INSTRUCTIONS FOR THE TASK. For each entry that follows, write out an identical copy.
• • •
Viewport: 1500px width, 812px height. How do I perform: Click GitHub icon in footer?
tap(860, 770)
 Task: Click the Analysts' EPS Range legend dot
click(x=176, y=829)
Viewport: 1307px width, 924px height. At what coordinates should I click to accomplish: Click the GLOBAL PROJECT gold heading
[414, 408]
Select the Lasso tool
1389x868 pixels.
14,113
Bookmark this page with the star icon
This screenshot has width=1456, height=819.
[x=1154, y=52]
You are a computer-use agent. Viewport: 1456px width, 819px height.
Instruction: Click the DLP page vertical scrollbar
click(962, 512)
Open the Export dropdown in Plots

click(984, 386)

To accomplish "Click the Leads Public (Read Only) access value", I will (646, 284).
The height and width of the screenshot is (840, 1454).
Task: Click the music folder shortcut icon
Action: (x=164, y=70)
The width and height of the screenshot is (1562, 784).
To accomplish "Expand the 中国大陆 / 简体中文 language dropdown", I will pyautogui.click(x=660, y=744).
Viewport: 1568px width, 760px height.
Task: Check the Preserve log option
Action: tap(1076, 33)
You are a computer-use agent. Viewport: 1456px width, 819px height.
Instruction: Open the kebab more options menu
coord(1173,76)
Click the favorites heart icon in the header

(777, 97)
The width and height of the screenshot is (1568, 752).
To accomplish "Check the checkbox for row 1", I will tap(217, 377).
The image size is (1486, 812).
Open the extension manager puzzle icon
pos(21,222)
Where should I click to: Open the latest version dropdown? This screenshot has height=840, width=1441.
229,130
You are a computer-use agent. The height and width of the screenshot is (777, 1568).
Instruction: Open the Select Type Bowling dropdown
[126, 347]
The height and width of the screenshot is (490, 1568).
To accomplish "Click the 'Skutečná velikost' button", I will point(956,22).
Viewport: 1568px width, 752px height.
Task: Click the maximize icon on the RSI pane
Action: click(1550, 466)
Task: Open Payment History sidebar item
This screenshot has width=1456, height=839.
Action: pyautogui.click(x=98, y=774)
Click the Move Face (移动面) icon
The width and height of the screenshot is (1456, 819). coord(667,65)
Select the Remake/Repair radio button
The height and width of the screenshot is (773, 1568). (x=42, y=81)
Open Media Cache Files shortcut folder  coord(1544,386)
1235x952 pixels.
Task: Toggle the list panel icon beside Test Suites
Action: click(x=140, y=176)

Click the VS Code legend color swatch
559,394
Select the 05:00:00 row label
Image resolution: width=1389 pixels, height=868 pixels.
• • •
RESULT OF THIS EXERCISE.
Viewport: 1500px width, 812px height. How do I perform: Click GitHub icon in footer?
tap(860, 770)
 Task: Click the Analysts' EPS Range legend dot
click(x=176, y=829)
Viewport: 1307px width, 924px height. At what coordinates should I click to accomplish: Click the GLOBAL PROJECT gold heading
[414, 408]
Select the Lasso tool
1389x868 pixels.
14,113
Bookmark this page with the star icon
This screenshot has width=1456, height=819.
[x=1154, y=52]
You are a computer-use agent. Viewport: 1456px width, 819px height.
Instruction: Click the DLP page vertical scrollbar
click(962, 512)
Open the Export dropdown in Plots

click(984, 386)

To accomplish "Click the Leads Public (Read Only) access value", I will (646, 284).
The height and width of the screenshot is (840, 1454).
Task: Click the music folder shortcut icon
Action: (x=164, y=70)
The width and height of the screenshot is (1562, 784).
To accomplish "Expand the 中国大陆 / 简体中文 language dropdown", I will pyautogui.click(x=660, y=744).
Viewport: 1568px width, 760px height.
Task: Check the Preserve log option
Action: tap(1076, 33)
You are a computer-use agent. Viewport: 1456px width, 819px height.
Instruction: Open the kebab more options menu
coord(1173,76)
Click the favorites heart icon in the header

(777, 97)
The width and height of the screenshot is (1568, 752).
To accomplish "Check the checkbox for row 1", I will tap(217, 377).
The image size is (1486, 812).
Open the extension manager puzzle icon
pos(21,222)
Where should I click to: Open the latest version dropdown? This screenshot has height=840, width=1441.
229,130
You are a computer-use agent. The height and width of the screenshot is (777, 1568).
Instruction: Open the Select Type Bowling dropdown
[126, 347]
The height and width of the screenshot is (490, 1568).
To accomplish "Click the 'Skutečná velikost' button", I will point(956,22).
Viewport: 1568px width, 752px height.
Task: Click the maximize icon on the RSI pane
Action: click(1550, 466)
Task: Open Payment History sidebar item
This screenshot has width=1456, height=839.
Action: pyautogui.click(x=98, y=774)
Click the Move Face (移动面) icon
The width and height of the screenshot is (1456, 819). coord(667,65)
Select the Remake/Repair radio button
The height and width of the screenshot is (773, 1568). (x=42, y=81)
Open Media Cache Files shortcut folder  coord(1544,386)
1235x952 pixels.
Task: Toggle the list panel icon beside Test Suites
Action: click(x=140, y=176)

Click the VS Code legend color swatch
559,394
Select the 05:00:00 row label
Image resolution: width=1389 pixels, height=868 pixels.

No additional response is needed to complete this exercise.